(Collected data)
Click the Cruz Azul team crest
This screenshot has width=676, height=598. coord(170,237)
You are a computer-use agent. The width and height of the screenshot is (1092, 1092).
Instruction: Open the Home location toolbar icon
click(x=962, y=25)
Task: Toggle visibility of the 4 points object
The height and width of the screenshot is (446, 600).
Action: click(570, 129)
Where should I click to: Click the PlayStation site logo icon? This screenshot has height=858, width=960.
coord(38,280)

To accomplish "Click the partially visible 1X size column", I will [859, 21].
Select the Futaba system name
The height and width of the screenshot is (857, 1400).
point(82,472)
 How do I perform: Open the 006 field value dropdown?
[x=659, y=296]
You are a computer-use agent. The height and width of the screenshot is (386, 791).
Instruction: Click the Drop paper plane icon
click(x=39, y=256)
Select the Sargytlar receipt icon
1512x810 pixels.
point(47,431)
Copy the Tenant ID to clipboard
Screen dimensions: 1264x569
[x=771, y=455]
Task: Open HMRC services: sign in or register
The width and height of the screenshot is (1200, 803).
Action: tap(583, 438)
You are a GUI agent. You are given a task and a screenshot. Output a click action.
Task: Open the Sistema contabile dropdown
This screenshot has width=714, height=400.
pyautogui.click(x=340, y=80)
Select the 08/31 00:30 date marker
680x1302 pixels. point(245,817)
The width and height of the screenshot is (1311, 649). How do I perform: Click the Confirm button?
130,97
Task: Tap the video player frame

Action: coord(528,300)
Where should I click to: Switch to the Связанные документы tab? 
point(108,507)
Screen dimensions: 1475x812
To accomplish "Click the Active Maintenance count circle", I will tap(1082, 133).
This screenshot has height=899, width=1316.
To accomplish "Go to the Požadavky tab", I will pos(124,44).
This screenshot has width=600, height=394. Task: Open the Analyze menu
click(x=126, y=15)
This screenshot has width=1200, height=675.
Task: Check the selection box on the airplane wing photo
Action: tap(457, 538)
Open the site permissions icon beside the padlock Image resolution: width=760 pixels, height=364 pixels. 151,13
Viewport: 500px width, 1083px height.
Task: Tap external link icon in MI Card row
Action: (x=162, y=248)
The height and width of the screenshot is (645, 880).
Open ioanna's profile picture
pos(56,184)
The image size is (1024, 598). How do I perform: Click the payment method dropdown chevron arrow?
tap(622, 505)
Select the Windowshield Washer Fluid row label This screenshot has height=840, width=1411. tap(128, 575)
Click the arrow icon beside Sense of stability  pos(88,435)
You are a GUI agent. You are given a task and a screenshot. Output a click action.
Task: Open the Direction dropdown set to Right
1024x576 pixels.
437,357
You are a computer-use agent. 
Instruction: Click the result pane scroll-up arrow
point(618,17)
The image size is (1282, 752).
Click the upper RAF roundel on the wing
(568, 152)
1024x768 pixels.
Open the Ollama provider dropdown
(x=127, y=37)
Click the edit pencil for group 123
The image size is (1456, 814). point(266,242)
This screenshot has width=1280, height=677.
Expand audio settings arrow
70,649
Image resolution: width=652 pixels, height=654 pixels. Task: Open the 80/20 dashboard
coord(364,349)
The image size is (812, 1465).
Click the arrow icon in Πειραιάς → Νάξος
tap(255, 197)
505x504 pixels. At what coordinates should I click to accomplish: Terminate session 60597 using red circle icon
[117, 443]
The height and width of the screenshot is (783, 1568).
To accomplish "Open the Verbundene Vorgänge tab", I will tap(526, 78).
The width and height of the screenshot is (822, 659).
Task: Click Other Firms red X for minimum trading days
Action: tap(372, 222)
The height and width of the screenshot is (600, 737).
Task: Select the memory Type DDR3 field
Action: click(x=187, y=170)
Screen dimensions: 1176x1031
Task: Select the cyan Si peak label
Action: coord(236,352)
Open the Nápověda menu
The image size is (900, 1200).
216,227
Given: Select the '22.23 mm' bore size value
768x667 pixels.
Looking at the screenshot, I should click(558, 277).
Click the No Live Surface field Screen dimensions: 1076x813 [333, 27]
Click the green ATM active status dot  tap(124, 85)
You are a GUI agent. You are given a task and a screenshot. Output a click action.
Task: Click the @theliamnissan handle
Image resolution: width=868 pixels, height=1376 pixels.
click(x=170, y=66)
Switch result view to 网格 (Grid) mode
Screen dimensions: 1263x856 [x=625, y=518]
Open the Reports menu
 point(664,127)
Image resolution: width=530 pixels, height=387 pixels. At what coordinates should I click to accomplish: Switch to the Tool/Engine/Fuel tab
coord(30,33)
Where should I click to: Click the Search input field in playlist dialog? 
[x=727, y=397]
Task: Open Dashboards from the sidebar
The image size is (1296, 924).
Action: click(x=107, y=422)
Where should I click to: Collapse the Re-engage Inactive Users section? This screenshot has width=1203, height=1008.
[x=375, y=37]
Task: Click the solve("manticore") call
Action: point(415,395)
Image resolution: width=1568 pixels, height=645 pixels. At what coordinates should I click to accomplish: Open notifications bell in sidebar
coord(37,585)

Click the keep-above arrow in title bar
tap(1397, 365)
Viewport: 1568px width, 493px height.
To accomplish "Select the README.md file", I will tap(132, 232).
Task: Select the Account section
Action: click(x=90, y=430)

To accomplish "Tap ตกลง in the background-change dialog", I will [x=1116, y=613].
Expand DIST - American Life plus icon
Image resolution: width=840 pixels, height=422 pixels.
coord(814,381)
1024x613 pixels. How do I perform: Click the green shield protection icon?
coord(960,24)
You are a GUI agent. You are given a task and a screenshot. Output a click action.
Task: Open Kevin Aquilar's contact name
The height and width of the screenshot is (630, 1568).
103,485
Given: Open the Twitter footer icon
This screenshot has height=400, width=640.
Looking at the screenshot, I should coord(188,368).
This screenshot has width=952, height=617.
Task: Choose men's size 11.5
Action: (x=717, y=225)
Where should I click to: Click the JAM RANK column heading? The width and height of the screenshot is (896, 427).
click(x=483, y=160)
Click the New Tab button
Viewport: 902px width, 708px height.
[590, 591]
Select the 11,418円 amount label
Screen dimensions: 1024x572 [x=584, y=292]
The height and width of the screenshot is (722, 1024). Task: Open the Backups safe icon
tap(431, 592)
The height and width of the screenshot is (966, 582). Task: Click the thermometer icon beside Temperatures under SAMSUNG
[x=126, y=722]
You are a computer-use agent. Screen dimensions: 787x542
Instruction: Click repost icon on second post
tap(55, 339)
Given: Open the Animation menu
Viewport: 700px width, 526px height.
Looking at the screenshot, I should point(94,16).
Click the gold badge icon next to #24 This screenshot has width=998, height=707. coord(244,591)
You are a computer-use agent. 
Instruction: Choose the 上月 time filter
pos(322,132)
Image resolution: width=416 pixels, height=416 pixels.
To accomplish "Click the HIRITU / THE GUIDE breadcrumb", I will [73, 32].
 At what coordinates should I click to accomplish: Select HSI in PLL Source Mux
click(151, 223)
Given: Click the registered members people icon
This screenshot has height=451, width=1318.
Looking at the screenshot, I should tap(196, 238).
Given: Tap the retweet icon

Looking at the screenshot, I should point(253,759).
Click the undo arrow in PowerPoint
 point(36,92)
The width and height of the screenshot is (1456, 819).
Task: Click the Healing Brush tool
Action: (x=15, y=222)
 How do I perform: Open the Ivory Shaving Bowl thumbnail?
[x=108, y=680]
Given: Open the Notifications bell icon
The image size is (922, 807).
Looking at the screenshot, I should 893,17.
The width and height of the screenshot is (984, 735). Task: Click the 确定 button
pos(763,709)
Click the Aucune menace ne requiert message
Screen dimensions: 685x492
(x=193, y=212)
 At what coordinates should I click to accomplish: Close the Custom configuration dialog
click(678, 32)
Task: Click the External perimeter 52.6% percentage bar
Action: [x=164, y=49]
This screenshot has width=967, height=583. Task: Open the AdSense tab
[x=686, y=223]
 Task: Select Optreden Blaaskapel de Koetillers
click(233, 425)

#### [What is needed]
Each entry above has to be duplicated exactly as it stands.

#### [Answer space]
Click the Cruz Azul team crest
This screenshot has width=676, height=598. coord(170,237)
You are a computer-use agent. The width and height of the screenshot is (1092, 1092).
Instruction: Open the Home location toolbar icon
click(x=962, y=25)
Task: Toggle visibility of the 4 points object
The height and width of the screenshot is (446, 600).
Action: click(570, 129)
Where should I click to: Click the PlayStation site logo icon? This screenshot has height=858, width=960.
coord(38,280)

To accomplish "Click the partially visible 1X size column", I will [859, 21].
Select the Futaba system name
The height and width of the screenshot is (857, 1400).
point(82,472)
 How do I perform: Open the 006 field value dropdown?
[x=659, y=296]
You are a computer-use agent. The height and width of the screenshot is (386, 791).
Instruction: Click the Drop paper plane icon
click(x=39, y=256)
Select the Sargytlar receipt icon
1512x810 pixels.
point(47,431)
Copy the Tenant ID to clipboard
Screen dimensions: 1264x569
[x=771, y=455]
Task: Open HMRC services: sign in or register
The width and height of the screenshot is (1200, 803).
Action: tap(583, 438)
You are a GUI agent. You are given a task and a screenshot. Output a click action.
Task: Open the Sistema contabile dropdown
This screenshot has width=714, height=400.
pyautogui.click(x=340, y=80)
Select the 08/31 00:30 date marker
680x1302 pixels. point(245,817)
The width and height of the screenshot is (1311, 649). How do I perform: Click the Confirm button?
130,97
Task: Tap the video player frame

Action: coord(528,300)
Where should I click to: Switch to the Связанные документы tab? 
point(108,507)
Screen dimensions: 1475x812
To accomplish "Click the Active Maintenance count circle", I will tap(1082, 133).
This screenshot has height=899, width=1316.
To accomplish "Go to the Požadavky tab", I will pos(124,44).
This screenshot has width=600, height=394. Task: Open the Analyze menu
click(x=126, y=15)
This screenshot has width=1200, height=675.
Task: Check the selection box on the airplane wing photo
Action: tap(457, 538)
Open the site permissions icon beside the padlock Image resolution: width=760 pixels, height=364 pixels. 151,13
Viewport: 500px width, 1083px height.
Task: Tap external link icon in MI Card row
Action: (x=162, y=248)
The height and width of the screenshot is (645, 880).
Open ioanna's profile picture
pos(56,184)
The image size is (1024, 598). How do I perform: Click the payment method dropdown chevron arrow?
tap(622, 505)
Select the Windowshield Washer Fluid row label This screenshot has height=840, width=1411. tap(128, 575)
Click the arrow icon beside Sense of stability  pos(88,435)
You are a GUI agent. You are given a task and a screenshot. Output a click action.
Task: Open the Direction dropdown set to Right
1024x576 pixels.
437,357
You are a computer-use agent. 
Instruction: Click the result pane scroll-up arrow
point(618,17)
The image size is (1282, 752).
Click the upper RAF roundel on the wing
(568, 152)
1024x768 pixels.
Open the Ollama provider dropdown
(x=127, y=37)
Click the edit pencil for group 123
The image size is (1456, 814). point(266,242)
This screenshot has width=1280, height=677.
Expand audio settings arrow
70,649
Image resolution: width=652 pixels, height=654 pixels. Task: Open the 80/20 dashboard
coord(364,349)
The image size is (812, 1465).
Click the arrow icon in Πειραιάς → Νάξος
tap(255, 197)
505x504 pixels. At what coordinates should I click to accomplish: Terminate session 60597 using red circle icon
[117, 443]
The height and width of the screenshot is (783, 1568).
To accomplish "Open the Verbundene Vorgänge tab", I will tap(526, 78).
The width and height of the screenshot is (822, 659).
Task: Click Other Firms red X for minimum trading days
Action: tap(372, 222)
The height and width of the screenshot is (600, 737).
Task: Select the memory Type DDR3 field
Action: click(x=187, y=170)
Screen dimensions: 1176x1031
Task: Select the cyan Si peak label
Action: coord(236,352)
Open the Nápověda menu
The image size is (900, 1200).
216,227
Given: Select the '22.23 mm' bore size value
768x667 pixels.
Looking at the screenshot, I should click(558, 277).
Click the No Live Surface field Screen dimensions: 1076x813 [333, 27]
Click the green ATM active status dot  tap(124, 85)
You are a GUI agent. You are given a task and a screenshot. Output a click action.
Task: Click the @theliamnissan handle
Image resolution: width=868 pixels, height=1376 pixels.
click(x=170, y=66)
Switch result view to 网格 (Grid) mode
Screen dimensions: 1263x856 [x=625, y=518]
Open the Reports menu
 point(664,127)
Image resolution: width=530 pixels, height=387 pixels. At what coordinates should I click to accomplish: Switch to the Tool/Engine/Fuel tab
coord(30,33)
Where should I click to: Click the Search input field in playlist dialog? 
[x=727, y=397]
Task: Open Dashboards from the sidebar
The image size is (1296, 924).
Action: click(x=107, y=422)
Where should I click to: Collapse the Re-engage Inactive Users section? This screenshot has width=1203, height=1008.
[x=375, y=37]
Task: Click the solve("manticore") call
Action: point(415,395)
Image resolution: width=1568 pixels, height=645 pixels. At what coordinates should I click to accomplish: Open notifications bell in sidebar
coord(37,585)

Click the keep-above arrow in title bar
tap(1397, 365)
Viewport: 1568px width, 493px height.
To accomplish "Select the README.md file", I will tap(132, 232).
Task: Select the Account section
Action: click(x=90, y=430)

To accomplish "Tap ตกลง in the background-change dialog", I will [x=1116, y=613].
Expand DIST - American Life plus icon
Image resolution: width=840 pixels, height=422 pixels.
coord(814,381)
1024x613 pixels. How do I perform: Click the green shield protection icon?
coord(960,24)
You are a GUI agent. You are given a task and a screenshot. Output a click action.
Task: Open Kevin Aquilar's contact name
The height and width of the screenshot is (630, 1568).
103,485
Given: Open the Twitter footer icon
This screenshot has height=400, width=640.
Looking at the screenshot, I should coord(188,368).
This screenshot has width=952, height=617.
Task: Choose men's size 11.5
Action: (x=717, y=225)
Where should I click to: Click the JAM RANK column heading? The width and height of the screenshot is (896, 427).
click(x=483, y=160)
Click the New Tab button
Viewport: 902px width, 708px height.
[590, 591]
Select the 11,418円 amount label
Screen dimensions: 1024x572 [x=584, y=292]
The height and width of the screenshot is (722, 1024). Task: Open the Backups safe icon
tap(431, 592)
The height and width of the screenshot is (966, 582). Task: Click the thermometer icon beside Temperatures under SAMSUNG
[x=126, y=722]
You are a computer-use agent. Screen dimensions: 787x542
Instruction: Click repost icon on second post
tap(55, 339)
Given: Open the Animation menu
Viewport: 700px width, 526px height.
Looking at the screenshot, I should point(94,16).
Click the gold badge icon next to #24 This screenshot has width=998, height=707. coord(244,591)
You are a computer-use agent. 
Instruction: Choose the 上月 time filter
pos(322,132)
Image resolution: width=416 pixels, height=416 pixels.
To accomplish "Click the HIRITU / THE GUIDE breadcrumb", I will [73, 32].
 At what coordinates should I click to accomplish: Select HSI in PLL Source Mux
click(151, 223)
Given: Click the registered members people icon
This screenshot has height=451, width=1318.
Looking at the screenshot, I should tap(196, 238).
Given: Tap the retweet icon

Looking at the screenshot, I should point(253,759).
Click the undo arrow in PowerPoint
 point(36,92)
The width and height of the screenshot is (1456, 819).
Task: Click the Healing Brush tool
Action: (x=15, y=222)
 How do I perform: Open the Ivory Shaving Bowl thumbnail?
[x=108, y=680]
Given: Open the Notifications bell icon
The image size is (922, 807).
Looking at the screenshot, I should 893,17.
The width and height of the screenshot is (984, 735). Task: Click the 确定 button
pos(763,709)
Click the Aucune menace ne requiert message
Screen dimensions: 685x492
(x=193, y=212)
 At what coordinates should I click to accomplish: Close the Custom configuration dialog
click(678, 32)
Task: Click the External perimeter 52.6% percentage bar
Action: [x=164, y=49]
This screenshot has width=967, height=583. Task: Open the AdSense tab
[x=686, y=223]
 Task: Select Optreden Blaaskapel de Koetillers
click(233, 425)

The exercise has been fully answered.